Task goal
Starting at the line that has "location of Text." and stopping after the one that has "What do you see at coordinates (1254, 12)", repeat those lines with "Draw style" swapped for "Line style" and nothing else altered.

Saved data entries
begin
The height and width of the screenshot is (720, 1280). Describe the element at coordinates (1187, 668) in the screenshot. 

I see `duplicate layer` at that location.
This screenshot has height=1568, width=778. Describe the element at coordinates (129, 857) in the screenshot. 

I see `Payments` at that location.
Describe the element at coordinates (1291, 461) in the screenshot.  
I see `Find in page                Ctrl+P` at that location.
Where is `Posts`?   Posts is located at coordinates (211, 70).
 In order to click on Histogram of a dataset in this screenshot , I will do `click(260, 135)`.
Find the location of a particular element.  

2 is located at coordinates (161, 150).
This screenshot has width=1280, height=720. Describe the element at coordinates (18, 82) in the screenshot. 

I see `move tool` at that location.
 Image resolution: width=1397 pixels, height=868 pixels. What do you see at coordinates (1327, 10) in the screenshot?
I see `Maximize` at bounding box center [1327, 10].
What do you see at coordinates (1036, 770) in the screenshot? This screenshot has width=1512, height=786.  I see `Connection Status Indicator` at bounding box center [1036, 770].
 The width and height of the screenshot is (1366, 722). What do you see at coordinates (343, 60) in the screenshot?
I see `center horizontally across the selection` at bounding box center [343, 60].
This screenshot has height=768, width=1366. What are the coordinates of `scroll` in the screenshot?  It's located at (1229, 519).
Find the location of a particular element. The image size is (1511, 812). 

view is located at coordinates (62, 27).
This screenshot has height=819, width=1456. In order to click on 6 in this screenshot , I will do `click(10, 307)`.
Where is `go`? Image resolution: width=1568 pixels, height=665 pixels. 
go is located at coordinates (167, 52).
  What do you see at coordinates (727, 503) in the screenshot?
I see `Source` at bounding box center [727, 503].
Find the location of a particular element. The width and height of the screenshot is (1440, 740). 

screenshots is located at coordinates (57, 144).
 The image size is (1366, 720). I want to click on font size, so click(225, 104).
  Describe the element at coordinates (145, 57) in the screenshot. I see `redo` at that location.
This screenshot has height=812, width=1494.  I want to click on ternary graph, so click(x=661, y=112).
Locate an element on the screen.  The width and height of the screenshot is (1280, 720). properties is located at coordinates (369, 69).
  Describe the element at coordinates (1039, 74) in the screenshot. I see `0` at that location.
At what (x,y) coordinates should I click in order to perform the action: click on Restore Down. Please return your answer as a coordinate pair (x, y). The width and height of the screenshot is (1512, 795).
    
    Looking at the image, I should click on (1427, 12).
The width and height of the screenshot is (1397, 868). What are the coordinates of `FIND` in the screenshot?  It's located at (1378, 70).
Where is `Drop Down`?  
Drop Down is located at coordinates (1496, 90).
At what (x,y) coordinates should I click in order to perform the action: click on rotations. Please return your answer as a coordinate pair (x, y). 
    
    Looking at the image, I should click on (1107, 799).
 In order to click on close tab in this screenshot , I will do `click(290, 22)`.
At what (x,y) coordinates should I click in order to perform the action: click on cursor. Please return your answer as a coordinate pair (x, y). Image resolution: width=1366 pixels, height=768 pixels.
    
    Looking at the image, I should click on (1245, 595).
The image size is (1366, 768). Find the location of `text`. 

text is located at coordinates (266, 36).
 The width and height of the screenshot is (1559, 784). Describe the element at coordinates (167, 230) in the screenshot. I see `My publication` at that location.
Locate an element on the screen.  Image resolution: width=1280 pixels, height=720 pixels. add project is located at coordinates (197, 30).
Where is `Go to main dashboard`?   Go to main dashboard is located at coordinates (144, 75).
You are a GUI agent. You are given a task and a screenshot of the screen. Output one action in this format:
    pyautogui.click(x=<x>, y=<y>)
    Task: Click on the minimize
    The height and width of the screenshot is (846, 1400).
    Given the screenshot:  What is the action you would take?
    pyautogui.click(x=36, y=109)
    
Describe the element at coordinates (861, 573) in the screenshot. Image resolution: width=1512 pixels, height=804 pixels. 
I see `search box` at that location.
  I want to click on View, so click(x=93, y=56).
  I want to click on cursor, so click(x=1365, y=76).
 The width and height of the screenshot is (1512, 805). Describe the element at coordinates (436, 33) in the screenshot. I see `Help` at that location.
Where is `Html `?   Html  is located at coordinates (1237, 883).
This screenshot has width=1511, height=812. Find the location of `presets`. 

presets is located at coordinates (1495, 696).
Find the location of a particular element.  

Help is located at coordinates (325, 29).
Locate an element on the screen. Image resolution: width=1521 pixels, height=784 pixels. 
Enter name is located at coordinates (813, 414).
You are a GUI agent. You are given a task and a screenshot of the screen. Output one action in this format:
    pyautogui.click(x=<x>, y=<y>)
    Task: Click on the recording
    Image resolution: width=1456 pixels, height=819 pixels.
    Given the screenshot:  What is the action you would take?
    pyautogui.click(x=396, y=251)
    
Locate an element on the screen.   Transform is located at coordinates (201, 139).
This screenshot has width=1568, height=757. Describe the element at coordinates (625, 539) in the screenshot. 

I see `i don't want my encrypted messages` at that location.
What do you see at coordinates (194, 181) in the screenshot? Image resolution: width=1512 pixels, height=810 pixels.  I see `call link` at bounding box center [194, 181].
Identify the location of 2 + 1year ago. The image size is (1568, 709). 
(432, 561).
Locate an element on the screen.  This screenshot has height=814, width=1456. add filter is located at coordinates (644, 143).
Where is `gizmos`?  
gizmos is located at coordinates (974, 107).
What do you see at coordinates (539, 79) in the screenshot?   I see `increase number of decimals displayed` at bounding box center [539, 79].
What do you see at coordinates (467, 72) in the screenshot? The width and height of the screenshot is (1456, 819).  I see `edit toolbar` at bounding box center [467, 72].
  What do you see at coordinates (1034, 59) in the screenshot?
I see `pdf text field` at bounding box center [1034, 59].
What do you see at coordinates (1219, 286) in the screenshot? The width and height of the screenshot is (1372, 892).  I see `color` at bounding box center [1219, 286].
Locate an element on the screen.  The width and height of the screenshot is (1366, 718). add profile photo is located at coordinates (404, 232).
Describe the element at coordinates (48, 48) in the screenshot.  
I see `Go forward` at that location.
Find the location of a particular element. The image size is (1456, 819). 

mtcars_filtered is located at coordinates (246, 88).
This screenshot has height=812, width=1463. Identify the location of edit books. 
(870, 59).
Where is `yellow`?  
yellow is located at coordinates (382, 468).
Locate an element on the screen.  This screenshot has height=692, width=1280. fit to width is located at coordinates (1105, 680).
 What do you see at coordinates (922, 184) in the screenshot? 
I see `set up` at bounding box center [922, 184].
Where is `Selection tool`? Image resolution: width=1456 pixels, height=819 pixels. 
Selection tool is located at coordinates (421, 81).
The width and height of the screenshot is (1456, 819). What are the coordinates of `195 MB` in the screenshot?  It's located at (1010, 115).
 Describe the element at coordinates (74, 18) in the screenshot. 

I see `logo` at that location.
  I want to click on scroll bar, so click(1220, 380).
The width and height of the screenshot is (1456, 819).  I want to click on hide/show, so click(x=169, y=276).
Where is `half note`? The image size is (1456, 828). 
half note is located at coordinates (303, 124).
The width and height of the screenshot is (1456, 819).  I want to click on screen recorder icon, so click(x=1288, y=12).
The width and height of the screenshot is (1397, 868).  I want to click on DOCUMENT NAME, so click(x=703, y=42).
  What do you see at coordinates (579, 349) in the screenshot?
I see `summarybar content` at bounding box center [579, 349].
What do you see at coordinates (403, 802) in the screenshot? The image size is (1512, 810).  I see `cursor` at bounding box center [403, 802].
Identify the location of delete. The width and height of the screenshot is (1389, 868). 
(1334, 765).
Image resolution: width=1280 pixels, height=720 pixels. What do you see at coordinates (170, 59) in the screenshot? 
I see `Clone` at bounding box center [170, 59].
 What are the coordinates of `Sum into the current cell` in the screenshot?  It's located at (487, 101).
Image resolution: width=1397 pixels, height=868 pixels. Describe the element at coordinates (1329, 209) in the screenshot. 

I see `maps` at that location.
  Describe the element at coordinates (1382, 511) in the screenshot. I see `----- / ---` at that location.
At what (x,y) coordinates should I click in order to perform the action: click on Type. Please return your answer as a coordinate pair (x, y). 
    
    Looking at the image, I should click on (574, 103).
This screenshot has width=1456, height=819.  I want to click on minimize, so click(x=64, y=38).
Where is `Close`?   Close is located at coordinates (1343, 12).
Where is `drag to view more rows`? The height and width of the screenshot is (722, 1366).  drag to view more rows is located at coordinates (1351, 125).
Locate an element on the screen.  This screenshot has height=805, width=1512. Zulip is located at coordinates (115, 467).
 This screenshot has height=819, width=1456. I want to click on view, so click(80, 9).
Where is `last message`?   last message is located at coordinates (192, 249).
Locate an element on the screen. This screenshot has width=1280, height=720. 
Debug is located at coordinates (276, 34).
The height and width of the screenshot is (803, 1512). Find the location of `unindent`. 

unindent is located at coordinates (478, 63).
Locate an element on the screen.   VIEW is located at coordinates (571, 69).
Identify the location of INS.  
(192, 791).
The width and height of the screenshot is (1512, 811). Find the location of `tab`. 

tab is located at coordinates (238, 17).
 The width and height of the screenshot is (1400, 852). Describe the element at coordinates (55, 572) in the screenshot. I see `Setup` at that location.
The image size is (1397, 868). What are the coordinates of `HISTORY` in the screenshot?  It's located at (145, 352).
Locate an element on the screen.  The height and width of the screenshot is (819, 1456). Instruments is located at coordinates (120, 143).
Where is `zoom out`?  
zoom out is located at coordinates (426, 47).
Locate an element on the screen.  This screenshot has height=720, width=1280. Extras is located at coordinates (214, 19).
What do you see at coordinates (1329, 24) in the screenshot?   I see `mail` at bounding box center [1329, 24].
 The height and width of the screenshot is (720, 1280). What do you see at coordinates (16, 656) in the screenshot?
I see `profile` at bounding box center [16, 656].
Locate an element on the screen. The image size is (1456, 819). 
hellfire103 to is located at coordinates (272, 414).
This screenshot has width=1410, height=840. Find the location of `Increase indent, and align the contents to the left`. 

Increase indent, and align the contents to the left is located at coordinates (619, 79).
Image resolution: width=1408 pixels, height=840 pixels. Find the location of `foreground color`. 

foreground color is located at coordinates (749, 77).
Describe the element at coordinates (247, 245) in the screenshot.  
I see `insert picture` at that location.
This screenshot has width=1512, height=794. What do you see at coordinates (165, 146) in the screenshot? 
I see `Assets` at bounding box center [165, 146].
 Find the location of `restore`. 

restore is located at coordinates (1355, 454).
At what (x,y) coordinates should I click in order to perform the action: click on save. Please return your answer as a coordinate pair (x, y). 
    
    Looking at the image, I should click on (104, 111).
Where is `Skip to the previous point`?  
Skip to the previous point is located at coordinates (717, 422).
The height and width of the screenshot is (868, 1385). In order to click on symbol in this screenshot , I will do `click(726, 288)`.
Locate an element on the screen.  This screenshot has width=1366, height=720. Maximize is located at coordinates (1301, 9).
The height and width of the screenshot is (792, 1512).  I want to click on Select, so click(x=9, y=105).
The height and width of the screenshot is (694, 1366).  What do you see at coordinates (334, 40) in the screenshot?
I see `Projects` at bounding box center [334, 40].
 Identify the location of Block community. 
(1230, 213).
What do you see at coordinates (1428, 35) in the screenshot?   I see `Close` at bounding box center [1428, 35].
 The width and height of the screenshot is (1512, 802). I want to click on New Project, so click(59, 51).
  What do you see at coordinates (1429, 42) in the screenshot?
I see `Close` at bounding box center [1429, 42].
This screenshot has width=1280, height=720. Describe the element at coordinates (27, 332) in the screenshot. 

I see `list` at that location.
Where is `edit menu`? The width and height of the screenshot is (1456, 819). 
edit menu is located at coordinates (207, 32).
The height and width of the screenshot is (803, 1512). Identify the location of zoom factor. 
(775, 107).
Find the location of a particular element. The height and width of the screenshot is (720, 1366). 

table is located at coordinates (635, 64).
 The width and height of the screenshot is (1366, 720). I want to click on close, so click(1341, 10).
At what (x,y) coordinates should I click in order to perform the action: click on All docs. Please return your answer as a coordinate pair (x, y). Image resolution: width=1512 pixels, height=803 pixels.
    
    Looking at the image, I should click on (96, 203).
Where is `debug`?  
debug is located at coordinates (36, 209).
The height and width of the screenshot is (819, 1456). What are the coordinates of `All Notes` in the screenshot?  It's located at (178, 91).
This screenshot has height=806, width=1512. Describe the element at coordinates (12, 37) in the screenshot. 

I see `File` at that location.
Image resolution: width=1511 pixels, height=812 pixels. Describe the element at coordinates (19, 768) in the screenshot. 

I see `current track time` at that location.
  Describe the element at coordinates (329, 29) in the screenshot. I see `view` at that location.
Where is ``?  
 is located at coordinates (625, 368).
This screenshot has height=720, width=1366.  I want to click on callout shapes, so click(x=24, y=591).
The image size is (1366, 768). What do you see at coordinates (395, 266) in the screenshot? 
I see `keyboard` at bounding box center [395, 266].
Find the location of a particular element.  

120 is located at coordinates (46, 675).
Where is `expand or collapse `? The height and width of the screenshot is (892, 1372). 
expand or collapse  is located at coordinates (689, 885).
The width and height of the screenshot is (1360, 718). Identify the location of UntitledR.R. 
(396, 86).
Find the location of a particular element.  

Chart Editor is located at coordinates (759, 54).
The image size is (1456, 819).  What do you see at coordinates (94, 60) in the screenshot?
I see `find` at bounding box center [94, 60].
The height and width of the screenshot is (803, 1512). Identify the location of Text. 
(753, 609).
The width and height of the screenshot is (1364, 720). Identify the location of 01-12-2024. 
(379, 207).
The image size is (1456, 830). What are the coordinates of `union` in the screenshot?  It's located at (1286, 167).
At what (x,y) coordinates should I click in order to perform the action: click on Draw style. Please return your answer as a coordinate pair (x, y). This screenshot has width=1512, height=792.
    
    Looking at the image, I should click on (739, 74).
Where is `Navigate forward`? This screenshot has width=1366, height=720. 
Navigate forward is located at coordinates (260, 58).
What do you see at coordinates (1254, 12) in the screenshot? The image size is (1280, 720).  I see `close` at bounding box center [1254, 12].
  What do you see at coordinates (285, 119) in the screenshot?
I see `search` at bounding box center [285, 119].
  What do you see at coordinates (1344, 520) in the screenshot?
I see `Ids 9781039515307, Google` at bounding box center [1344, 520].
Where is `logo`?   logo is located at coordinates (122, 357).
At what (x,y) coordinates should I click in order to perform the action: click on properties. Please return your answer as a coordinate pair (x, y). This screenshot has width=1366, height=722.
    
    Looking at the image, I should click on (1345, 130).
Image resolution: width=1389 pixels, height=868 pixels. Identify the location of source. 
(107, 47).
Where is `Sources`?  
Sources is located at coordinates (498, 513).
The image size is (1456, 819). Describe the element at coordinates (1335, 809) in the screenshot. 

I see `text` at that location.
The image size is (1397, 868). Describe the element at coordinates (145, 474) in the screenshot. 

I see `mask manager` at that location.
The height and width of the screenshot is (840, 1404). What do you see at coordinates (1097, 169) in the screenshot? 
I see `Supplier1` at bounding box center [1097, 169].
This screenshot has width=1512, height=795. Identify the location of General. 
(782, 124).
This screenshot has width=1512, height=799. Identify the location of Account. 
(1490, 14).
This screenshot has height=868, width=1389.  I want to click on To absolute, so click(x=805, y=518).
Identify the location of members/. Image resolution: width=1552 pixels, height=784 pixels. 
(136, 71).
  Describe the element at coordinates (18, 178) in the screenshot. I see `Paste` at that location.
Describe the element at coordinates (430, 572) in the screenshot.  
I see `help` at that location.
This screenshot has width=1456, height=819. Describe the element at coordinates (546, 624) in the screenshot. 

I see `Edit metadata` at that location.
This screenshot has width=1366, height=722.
end
Result
The height and width of the screenshot is (803, 1512). Identify the location of Text. 
(753, 609).
The width and height of the screenshot is (1364, 720). Identify the location of 01-12-2024. 
(379, 207).
The image size is (1456, 830). What are the coordinates of `union` in the screenshot?  It's located at (1286, 167).
At what (x,y) coordinates should I click in order to perform the action: click on Line style. Please return your answer as a coordinate pair (x, y). This screenshot has width=1512, height=792.
    
    Looking at the image, I should click on (739, 74).
Where is `Navigate forward`? This screenshot has width=1366, height=720. 
Navigate forward is located at coordinates (260, 58).
What do you see at coordinates (1254, 12) in the screenshot? The image size is (1280, 720).  I see `close` at bounding box center [1254, 12].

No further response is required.